Prorgam with no schedule:

import time

import tvm
from tvm import relax
from tvm.script import ir as I
from tvm.script import relax as R
from tvm.script import tir as T

@I.ir_module
class Module:
    @T.prim_func
    def dense_loop(
        VAL: T.handle,
        VEC: T.handle,
        OUT: T.handle
    ):
        val = T.match_buffer(VAL, (25000000,), "float64")
        vec = T.match_buffer(VEC, (5000,), "float64")
        out = T.match_buffer(OUT, (5000,), "float64")
        for i in T.serial(5000):
            out[i] = 0.0
        for j in T.serial(5000):
            for i in T.serial(5000):
                with T.block("db0"):
                    T.init()
                    out[i + 0] += val[0 + j * 5000 + i] * vec[j + 0]

    @R.function
    def main(vec: R.Tensor(("k",), dtype="float64"),val: R.Tensor(("v",), dtype="float64")):
        cls = Module
        out1 = R.call_tir(cls.dense_loop, (val, vec), out_sinfo=R.Tensor((5000,), dtype="float64"))
        return out1

if __name__ == "__main__":
    ...
    
    target = tvm.target.Target("llvm -num-cores 1")

    mod = Module

    ex = relax.build(mod, target=target)
    vm = relax.VirtualMachine(ex, tvm.cpu())
    times = []
    for i in range(1001):
        time1 = time.time_ns()
        out = vm["main"](vec_arg, val_arg)
        time2 = time.time_ns()
        times.append((time2 - time1))
    avg_time = sum(times) / len(times)
    print(f"{avg_time}")

The autoscheduled variant is created by replacing the line: mod = Module with mod = relax.get_pipeline("static_shape_tuning", target=target, total_trials=10000)(Module)

Program without any schedules gives the time as 18830545 ns and autoscheduled program gives the time 28224987 ns. Why is that the case? The loop seems large enough.

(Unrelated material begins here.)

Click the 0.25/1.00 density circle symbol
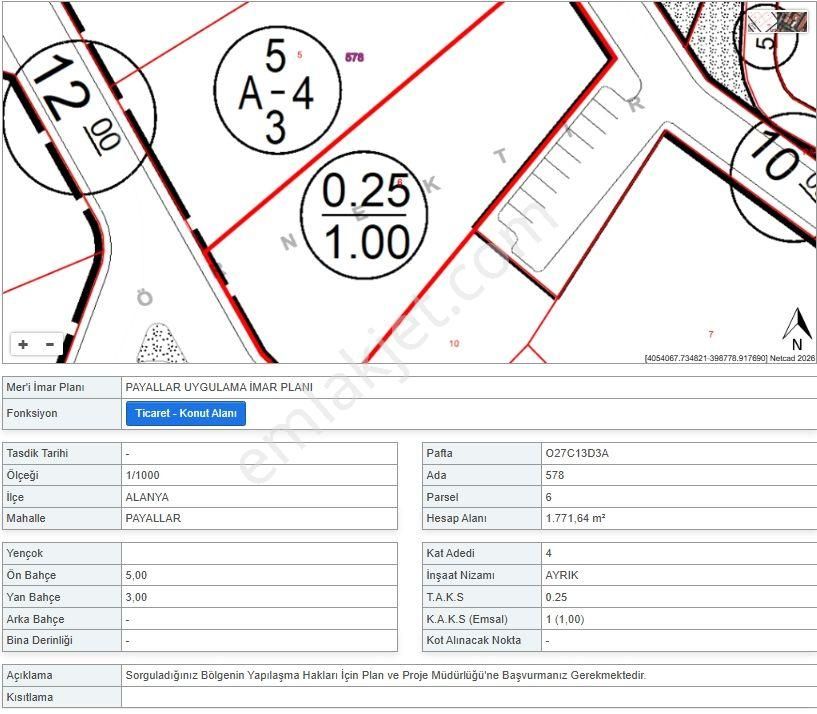This screenshot has width=817, height=714. click(365, 214)
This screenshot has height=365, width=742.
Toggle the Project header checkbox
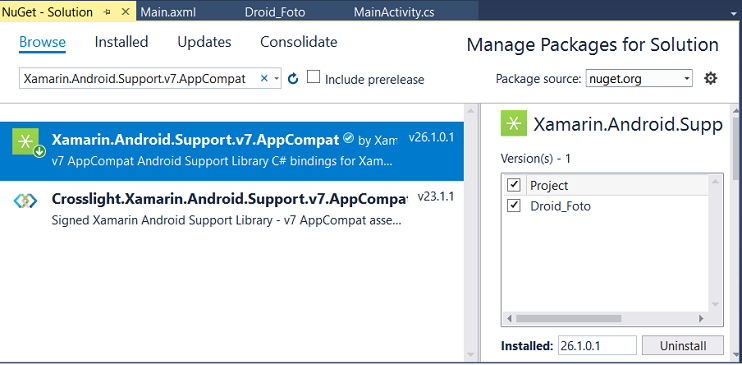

I have a follow up question: It seems like adding schedules manually like:

    sch = tvm.tir.Schedule(mod)
    block = sch.get_block("db0", func_name="dense_loop")
    j,i = sch.get_loops(block)
    sch.vectorize(i)
    mod = sch.mod

also result in slow-downs, as opposed to speedups. What could be happening here?